__Stored items__.
* * * *
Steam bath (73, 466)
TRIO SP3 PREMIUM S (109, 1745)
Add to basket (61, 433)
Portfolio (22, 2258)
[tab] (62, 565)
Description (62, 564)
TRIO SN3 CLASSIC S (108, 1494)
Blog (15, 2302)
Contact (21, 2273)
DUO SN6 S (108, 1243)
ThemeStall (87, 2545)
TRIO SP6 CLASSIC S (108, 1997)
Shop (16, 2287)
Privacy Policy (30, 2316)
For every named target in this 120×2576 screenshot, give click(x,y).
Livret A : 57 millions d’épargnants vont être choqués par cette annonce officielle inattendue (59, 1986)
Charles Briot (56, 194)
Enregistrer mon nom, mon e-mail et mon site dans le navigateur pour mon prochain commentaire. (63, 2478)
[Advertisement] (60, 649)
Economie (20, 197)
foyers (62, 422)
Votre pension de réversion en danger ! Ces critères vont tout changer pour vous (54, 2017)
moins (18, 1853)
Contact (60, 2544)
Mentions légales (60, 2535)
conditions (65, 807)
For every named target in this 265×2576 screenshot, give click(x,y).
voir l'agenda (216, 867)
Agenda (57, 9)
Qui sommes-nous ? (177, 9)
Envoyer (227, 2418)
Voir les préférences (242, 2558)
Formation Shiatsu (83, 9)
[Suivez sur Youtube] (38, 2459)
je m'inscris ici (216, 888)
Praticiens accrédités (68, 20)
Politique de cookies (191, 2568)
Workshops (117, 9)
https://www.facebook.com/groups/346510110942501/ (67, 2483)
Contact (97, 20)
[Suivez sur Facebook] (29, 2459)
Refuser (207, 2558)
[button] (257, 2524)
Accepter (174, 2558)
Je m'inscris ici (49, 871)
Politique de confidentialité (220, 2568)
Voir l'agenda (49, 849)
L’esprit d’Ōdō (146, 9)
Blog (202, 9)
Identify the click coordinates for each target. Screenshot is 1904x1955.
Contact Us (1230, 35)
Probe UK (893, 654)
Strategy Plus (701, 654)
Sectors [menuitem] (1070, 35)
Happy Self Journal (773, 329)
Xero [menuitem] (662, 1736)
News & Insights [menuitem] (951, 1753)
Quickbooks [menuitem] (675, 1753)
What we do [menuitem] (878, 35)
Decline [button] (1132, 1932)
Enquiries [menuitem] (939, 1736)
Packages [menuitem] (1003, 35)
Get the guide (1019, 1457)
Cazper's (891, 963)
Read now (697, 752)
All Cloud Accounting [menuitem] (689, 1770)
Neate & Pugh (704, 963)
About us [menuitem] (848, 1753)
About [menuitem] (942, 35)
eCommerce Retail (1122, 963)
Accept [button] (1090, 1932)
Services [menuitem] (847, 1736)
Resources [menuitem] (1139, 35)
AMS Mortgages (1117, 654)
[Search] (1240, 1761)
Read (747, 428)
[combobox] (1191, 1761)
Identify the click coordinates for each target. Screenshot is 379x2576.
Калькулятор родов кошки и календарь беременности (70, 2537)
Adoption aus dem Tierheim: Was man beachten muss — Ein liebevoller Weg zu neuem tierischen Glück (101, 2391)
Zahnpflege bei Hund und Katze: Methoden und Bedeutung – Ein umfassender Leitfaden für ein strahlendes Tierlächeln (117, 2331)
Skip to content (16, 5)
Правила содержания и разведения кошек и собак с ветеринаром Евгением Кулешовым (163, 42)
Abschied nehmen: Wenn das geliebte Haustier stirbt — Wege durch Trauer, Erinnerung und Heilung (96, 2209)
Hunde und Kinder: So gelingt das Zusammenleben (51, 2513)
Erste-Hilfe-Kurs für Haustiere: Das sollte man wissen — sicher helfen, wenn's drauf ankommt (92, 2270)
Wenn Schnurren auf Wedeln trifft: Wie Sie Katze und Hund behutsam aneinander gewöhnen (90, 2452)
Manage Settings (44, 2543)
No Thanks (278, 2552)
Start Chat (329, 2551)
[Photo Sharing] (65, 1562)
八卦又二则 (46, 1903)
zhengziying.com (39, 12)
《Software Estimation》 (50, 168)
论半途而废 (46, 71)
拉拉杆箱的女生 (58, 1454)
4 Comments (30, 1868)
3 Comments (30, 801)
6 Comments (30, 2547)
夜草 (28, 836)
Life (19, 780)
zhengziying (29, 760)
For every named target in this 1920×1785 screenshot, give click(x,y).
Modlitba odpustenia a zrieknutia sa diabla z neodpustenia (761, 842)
* * * *
__WHAT THIS TASK INVOLVES__.
Determine the number of lines above holding the string "Identify". Reply with it and nothing more.

__EXERCISE RESPONSE__.
2